Preventie dan? Als mensen gezonder leven leidt dat toch tot lagere uitgaven is de ogenschijnlijk logische gedachte. Het tegendeel is het geval. Preventie leidt juist tot hogere zorguitgaven. Deze paradox komt doordat de meeste zorgkosten worden gemaakt in iemands laatste levensjaar. Door preventie stijgt de levensverwachting. Hierdoor verschuift het laatste levensjaar naar een later tijdstip. Die kosten worden dan alsnog gemaakt want ook gezonde mensen worden uiteindelijk ziek en overlijden. Zie hiervoor diverse publicaties van het RIVM en onder andere van prof. Johan Polder zoals recent in het Financieele Dagblad van 13 februari jl. Dit is geen betoog om niets aan preventie te doen, want preventie levert wel gezondheidswinst op. Preventie is echter geen oplossing voor de stijgende zorguitgaven.

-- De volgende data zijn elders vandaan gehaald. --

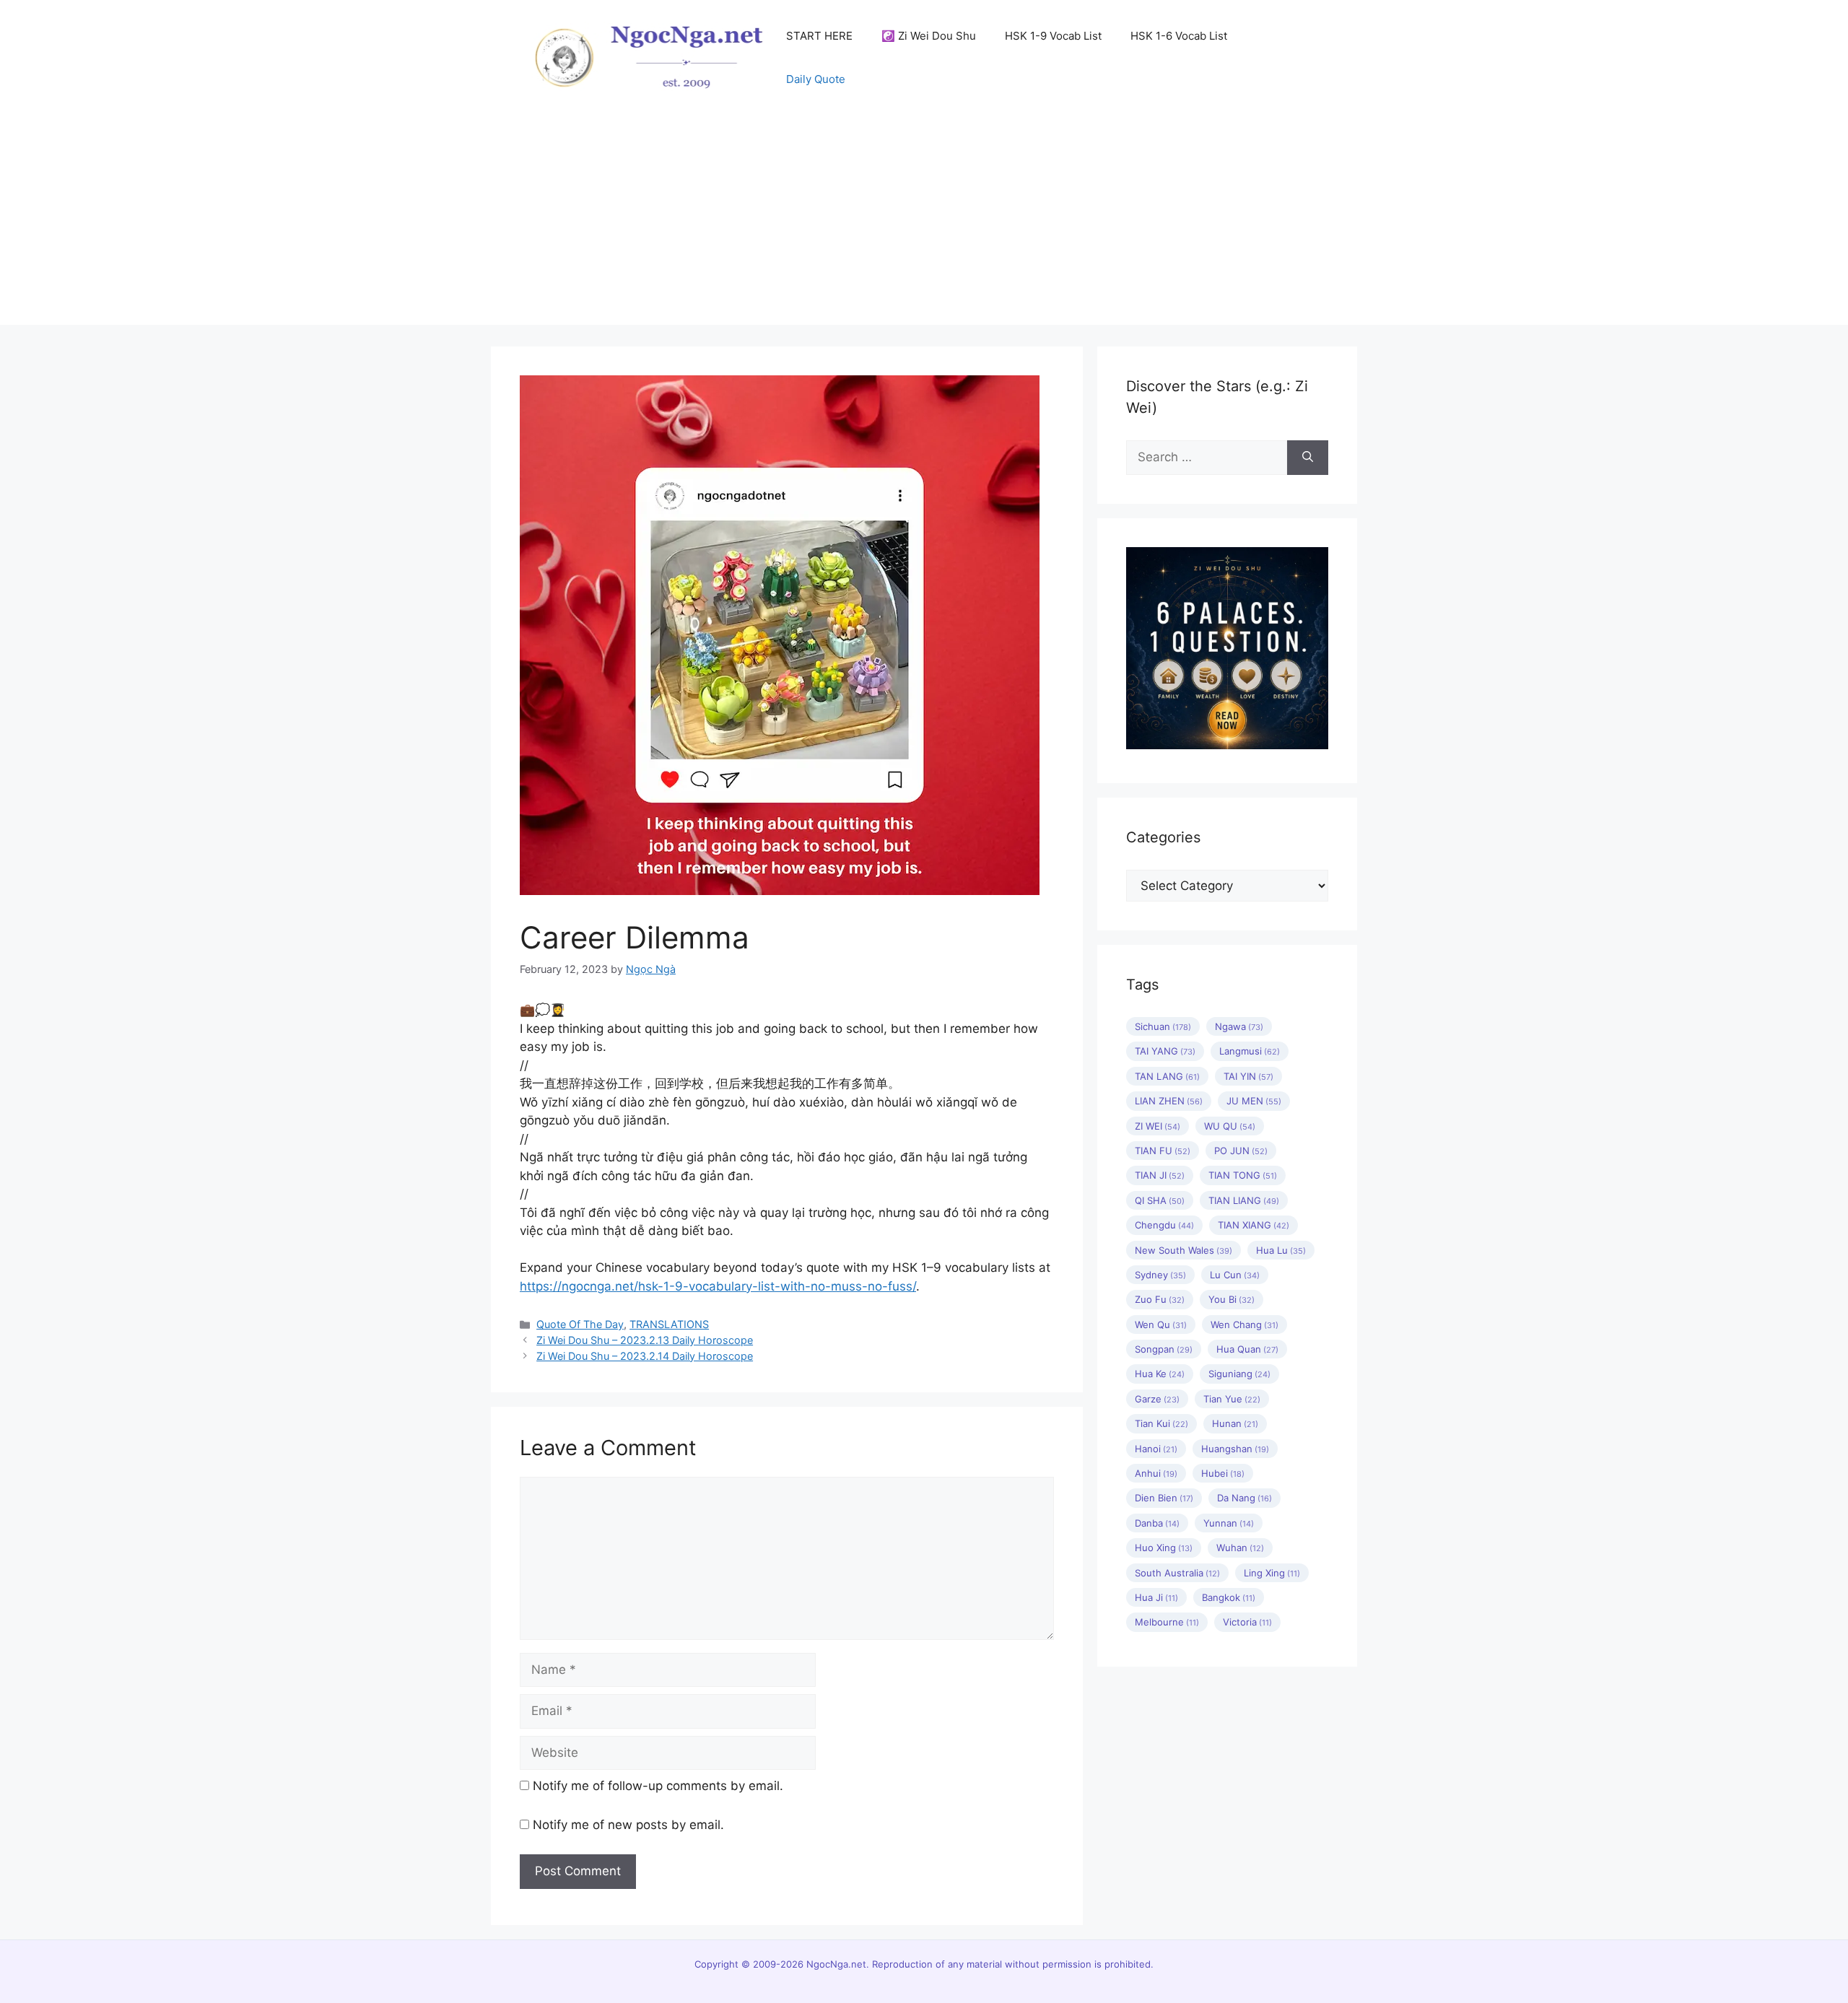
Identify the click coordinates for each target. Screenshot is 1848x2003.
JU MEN (1253, 1101)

De kiezer maakt het de programmacommissies ook niet makkelijker. Uit een enquête van Motivaction, gedaan rond Prinsjesdag vorig jaar, bleek dat de kiezer niet wil bezuinigen op zorg. Uit een enquête van Achmea van mei vorig jaar, bleek dat premieverhogingen voor zes op de tien Nederlanders onbespreekbaar zijn. Niet bezuinigen én tegelijkertijd geen premiestijging, gaan echter niet samen.
Twee adviezen
Helaas komen twee adviezen van het CPB (toekomst zorg) en de SER (betaalbare zorg voor toekomstige generaties) over de vraag hoe de zorguitgaven beheersbaar te houden door e val van het kabinet te laat voor de verkiezingsprogrammacommissies. Deze adviezen zijn voorzien in 2013.
Houdbaarheid zorgstelsel
Tot zover veel bedragen, cijfers en literatuur over de zorg. Misschien saai, abstract en technisch, maar belangrijk. Want wat op het spel staat een groot goed: De houdbaarheid van ons zorgstelsel waarin iedereen verplicht verzekerd is, waarin zorgverzekeraars een acceptatieplicht hebben en waarin iedereen dezelfde premie betaalt. Zo is jong solidair met oud, werkend met niet-werkend en gezond met ziek.
De verkiezingsprogrammacommissies hebben de moeilijke maar zeer belangrijke taak om voorstellen te doen die ons zorgstelsel houdbaar en daarmee solidair houden. Eenvoudige oplossingen zijn er daarbij helaas niet.